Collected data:
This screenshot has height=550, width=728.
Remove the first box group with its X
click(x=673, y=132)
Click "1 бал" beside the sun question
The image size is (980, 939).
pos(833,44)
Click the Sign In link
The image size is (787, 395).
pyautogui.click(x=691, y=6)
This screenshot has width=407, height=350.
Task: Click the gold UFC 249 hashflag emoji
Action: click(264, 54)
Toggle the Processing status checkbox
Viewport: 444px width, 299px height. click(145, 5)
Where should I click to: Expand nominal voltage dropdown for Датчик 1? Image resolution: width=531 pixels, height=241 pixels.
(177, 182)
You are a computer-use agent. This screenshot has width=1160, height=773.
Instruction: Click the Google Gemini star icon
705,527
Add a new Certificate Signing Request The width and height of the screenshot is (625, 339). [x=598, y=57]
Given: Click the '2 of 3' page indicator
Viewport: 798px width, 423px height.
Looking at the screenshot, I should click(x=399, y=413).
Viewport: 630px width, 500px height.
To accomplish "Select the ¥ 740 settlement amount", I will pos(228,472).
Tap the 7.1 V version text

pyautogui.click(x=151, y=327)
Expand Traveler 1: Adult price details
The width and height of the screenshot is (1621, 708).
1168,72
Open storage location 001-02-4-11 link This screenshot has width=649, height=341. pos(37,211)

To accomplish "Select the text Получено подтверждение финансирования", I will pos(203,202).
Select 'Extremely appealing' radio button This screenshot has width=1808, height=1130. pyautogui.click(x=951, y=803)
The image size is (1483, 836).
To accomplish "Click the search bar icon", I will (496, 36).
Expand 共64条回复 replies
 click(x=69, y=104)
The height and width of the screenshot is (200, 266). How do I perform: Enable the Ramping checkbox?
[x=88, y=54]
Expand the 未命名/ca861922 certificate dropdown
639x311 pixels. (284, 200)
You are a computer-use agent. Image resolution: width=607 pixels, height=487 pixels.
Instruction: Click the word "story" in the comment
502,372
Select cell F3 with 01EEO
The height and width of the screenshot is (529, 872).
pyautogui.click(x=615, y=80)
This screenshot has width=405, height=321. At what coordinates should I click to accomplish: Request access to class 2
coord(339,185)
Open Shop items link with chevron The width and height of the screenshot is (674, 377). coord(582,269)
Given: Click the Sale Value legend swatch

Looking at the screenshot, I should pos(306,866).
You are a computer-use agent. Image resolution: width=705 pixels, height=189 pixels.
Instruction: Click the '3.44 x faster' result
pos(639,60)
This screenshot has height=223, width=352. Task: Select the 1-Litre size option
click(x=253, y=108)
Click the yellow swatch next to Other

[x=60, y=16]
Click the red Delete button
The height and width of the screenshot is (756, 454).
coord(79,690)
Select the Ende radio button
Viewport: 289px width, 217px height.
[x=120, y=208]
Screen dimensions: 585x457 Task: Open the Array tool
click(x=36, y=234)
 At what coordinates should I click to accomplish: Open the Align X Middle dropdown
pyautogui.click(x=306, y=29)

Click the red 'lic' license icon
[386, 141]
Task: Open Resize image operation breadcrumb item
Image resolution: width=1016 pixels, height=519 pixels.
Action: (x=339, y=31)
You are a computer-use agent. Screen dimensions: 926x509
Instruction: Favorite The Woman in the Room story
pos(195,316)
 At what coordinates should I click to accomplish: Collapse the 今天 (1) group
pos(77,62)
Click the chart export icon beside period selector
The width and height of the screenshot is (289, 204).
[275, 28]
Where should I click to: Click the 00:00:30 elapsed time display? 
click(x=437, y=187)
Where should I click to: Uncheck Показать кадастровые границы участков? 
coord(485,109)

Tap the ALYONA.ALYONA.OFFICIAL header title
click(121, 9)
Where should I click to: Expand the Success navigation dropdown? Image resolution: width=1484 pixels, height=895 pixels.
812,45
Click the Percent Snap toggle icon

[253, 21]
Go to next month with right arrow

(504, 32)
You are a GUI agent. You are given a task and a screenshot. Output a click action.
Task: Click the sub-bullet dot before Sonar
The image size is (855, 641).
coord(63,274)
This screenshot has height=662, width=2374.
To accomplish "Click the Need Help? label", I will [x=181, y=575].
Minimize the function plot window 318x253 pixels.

**Problem description**
Filter the entries above and return only the lines holding "will".

**Answer area**
To accomplish "Select the ¥ 740 settlement amount", I will pos(228,472).
To accomplish "Select the text Получено подтверждение финансирования", I will pos(203,202).
To accomplish "Click the search bar icon", I will (496, 36).
To accomplish "Click the Need Help? label", I will [x=181, y=575].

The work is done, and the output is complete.